Les ouragans George et Mitch ont fait 230 morts et laissé plus de 167 000 personnes sans abri. Cuba a dépêché plus de 350 professionnels de santé pour répondre aux besoins de la population haïtienne dans cette situation difficile.
En 1999, de jeunes Haïtiens issus des zones les plus pauvres sont arrivés à Cuba pour y étudier gratuitement les sciences médicales, une discipline caractérisée par une approche humaniste et communautaire. En 2020, plus de 1 000 médecins et professionnels haïtiens d'autres secteurs ont obtenu leur diplôme des universités cubaines.
Fin 2024, plus de 15 000 volontaires cubains faisaient partie de la Brigade médicale cubaine en Haïti, ayant dispensé 36 millions de consultations, 194 241 accouchements, soigné près de neuf millions de patients pédiatriques et pratiqué quelque 660 000 interventions chirurgicales.

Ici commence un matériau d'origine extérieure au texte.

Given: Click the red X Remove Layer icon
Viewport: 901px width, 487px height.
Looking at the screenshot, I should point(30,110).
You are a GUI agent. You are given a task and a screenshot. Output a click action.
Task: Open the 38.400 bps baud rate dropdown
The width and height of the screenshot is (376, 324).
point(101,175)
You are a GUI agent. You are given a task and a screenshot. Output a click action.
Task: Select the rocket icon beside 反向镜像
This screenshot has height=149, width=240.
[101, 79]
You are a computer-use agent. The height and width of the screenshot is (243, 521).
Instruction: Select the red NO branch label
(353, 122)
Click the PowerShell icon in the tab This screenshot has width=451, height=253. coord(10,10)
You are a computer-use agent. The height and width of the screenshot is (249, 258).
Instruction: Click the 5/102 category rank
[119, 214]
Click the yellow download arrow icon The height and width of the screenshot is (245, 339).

Le Nouvelliste a souligné qu'en raison des obstacles imposés par les gouvernements successifs, ceux-ci n'ont pas facilité le recours à la collaboration cubaine pour garantir à Haïti un système de santé plus solide. La collaboration avec la Faculté de médecine, créée par le président Jean-Bertrand Aristide en 2001, avec des professeurs cubains qui exercent simultanément comme médecins auprès de la population haïtienne, a également été soulignée. Plus de 800 médecins haïtiens ont rejoint le programme en décembre 2002 pour compléter leur formation à l'Université des Sciences Médicales de Santiago de Cuba.
Le Nouvelliste cite : « Les experts cubains ont réhabilité plus de 206 000 patients handicapés et administré plus de 1 649 000 doses de vaccins lors de campagnes de prévention » et souligne le travail d’environ 200 médecins, infirmiers et autres professionnels de la santé en Haïti, dont 77 médecins haïtiens exerçant dans le sud du pays.
En novembre 2025, un accord sera signé entre l’Université d’État d’Haïti et l’École latino-américaine de médecine de La Havane (ELAM) pour la formation de nouveaux médecins haïtiens, malgré les menaces persistantes de sanctions du gouvernement américain contre les pays qui disposent de personnel médical cubain, note le journal.
Cela se produit précisément dans le contexte de cette crise prolongée, alors que la situation sanitaire s’effondre et que la formation médicale haïtienne est essentielle pour sauver des vies. Comme on le sait, la violence et l’insécurité ont entraîné la fermeture ou le dysfonctionnement de plusieurs centres de formation médicale, dont l’Hôpital universitaire d’État d’Haïti.